Mitnichten rechtfertigt "Dominus Iesus" ein Nachlassen ökumenischer Bemühungen, sie müssen allerdings zunächst einmal an eine (über)fällige Neuorientierung gewandt werden: "Durch die Rekapitulation der Prinzipien des römisch-katholischen Ökumenismus in "Dominus Iesus" sind die evangelischen Kirchen nun genötigt, ihre eigenen Prinzipien, nach denen sie in den ökumenischen Beziehungen handeln bzw. handeln wollen, zu klären und darüber den Konsens in ihren eigenen Reihen zu suchen" (52). Mittelfristig wird es darum gehen, dass sich beide Partner zunächst einmal offen und ehrlich gegeneinander stellen.
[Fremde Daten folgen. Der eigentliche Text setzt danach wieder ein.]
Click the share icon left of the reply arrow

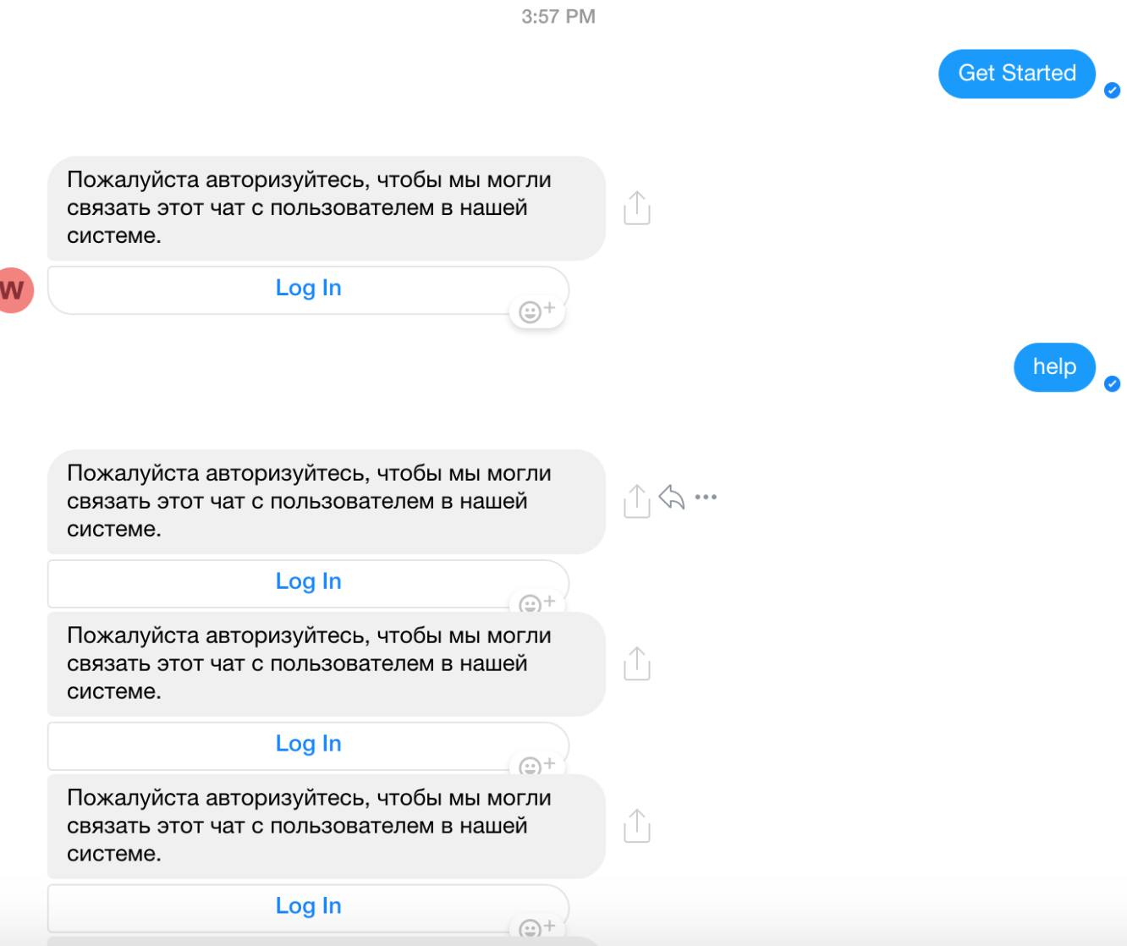[x=636, y=501]
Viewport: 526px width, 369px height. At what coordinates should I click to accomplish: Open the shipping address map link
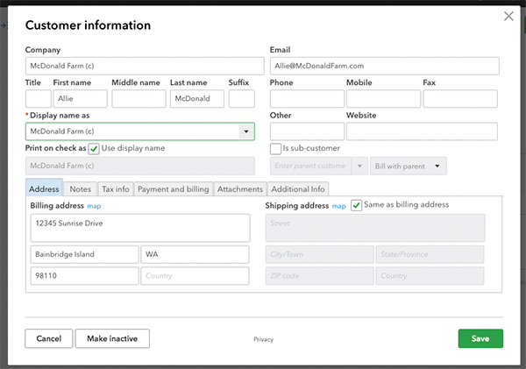(339, 206)
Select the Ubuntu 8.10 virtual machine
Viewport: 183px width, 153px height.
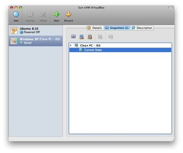pos(36,31)
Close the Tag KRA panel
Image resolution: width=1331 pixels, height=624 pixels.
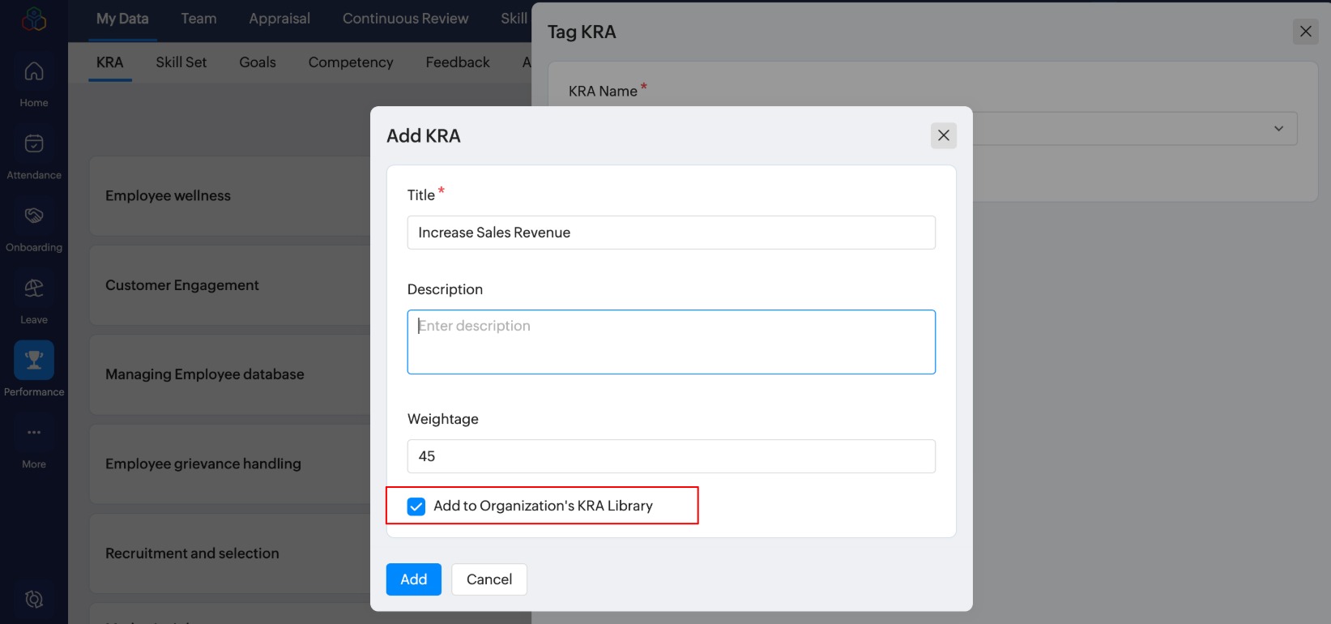click(1305, 32)
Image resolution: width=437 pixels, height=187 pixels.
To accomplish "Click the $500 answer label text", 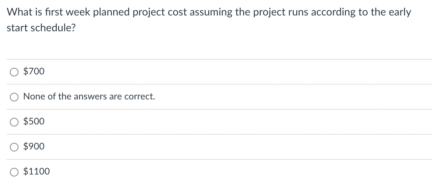I will pyautogui.click(x=34, y=121).
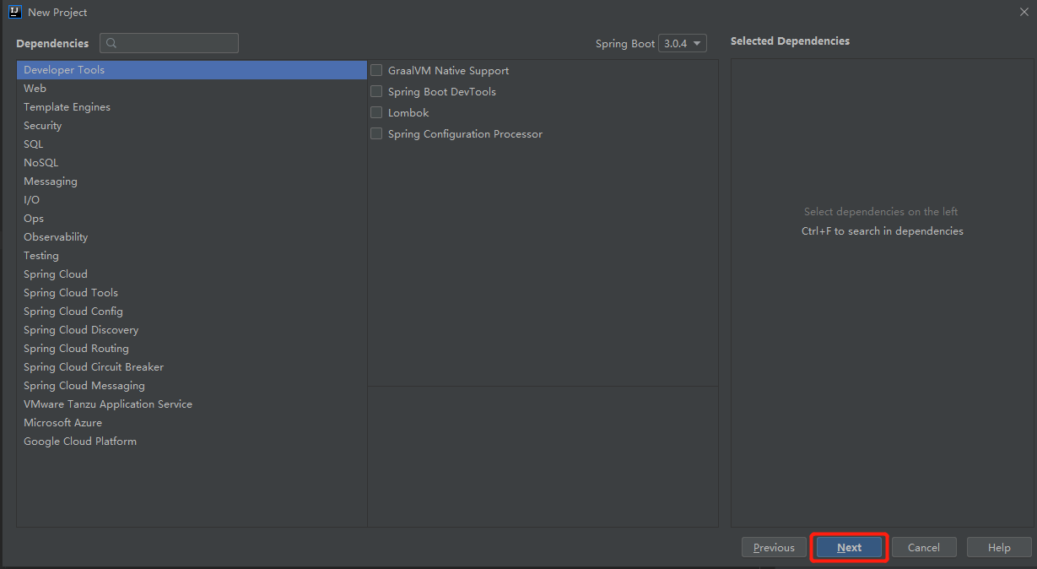Select the Web category

(x=35, y=89)
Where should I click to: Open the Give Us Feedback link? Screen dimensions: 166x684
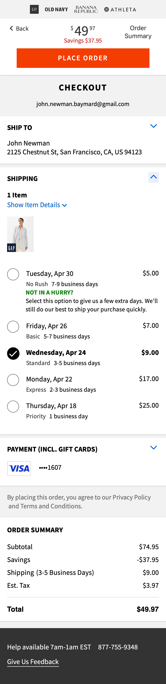(33, 661)

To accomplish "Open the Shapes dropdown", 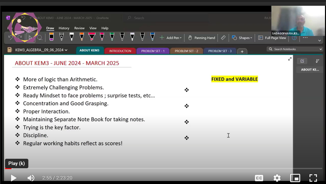I will 242,38.
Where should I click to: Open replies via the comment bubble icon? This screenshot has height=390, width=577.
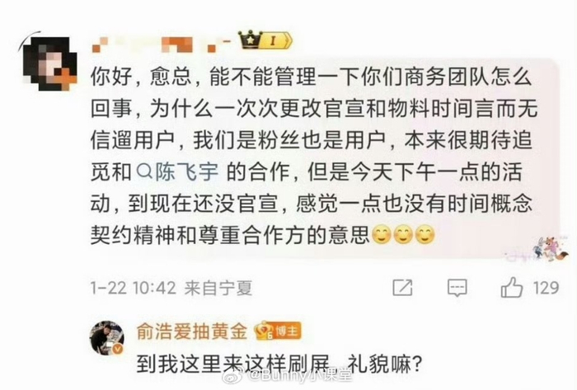tap(457, 288)

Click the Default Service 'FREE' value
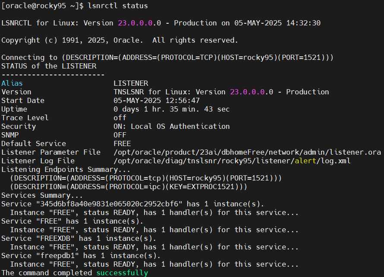[x=122, y=143]
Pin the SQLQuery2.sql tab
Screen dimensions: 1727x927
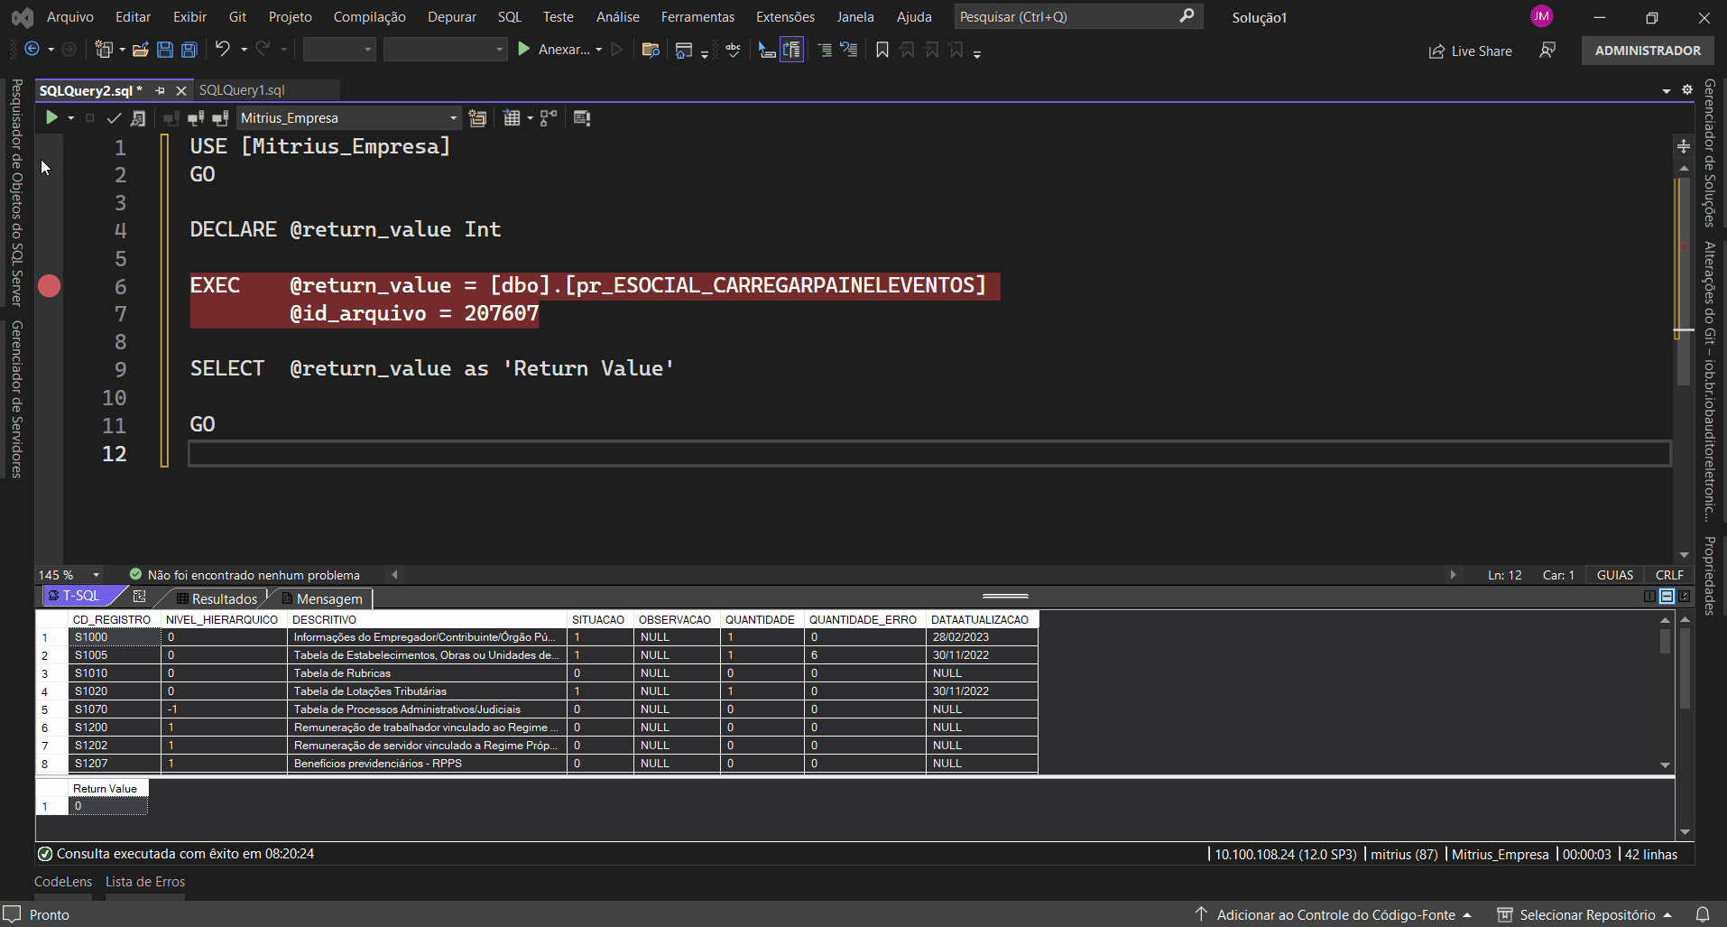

Der Aufsatz von Brandt, aber auch der ganze Band insgesamt zeigt, dass gerade die evangelischen Kirchen hier eine massive Bringschuld haben: Das gewachsene gute Verhältnis der beiden großen Kirchen in Deutschland ist für die Christenheit und für die Gesellschaft als ganze ein viel zu hohes Gut, als dass man es durch den fahrlässig oder schuldhaft aufgebauten Druck überzogener Erwartungen gefährden lassen dürfte. Stattdessen müssen realistische Perspektiven des Zusammenlebens und des Zusammenwirkens erarbeitet werden.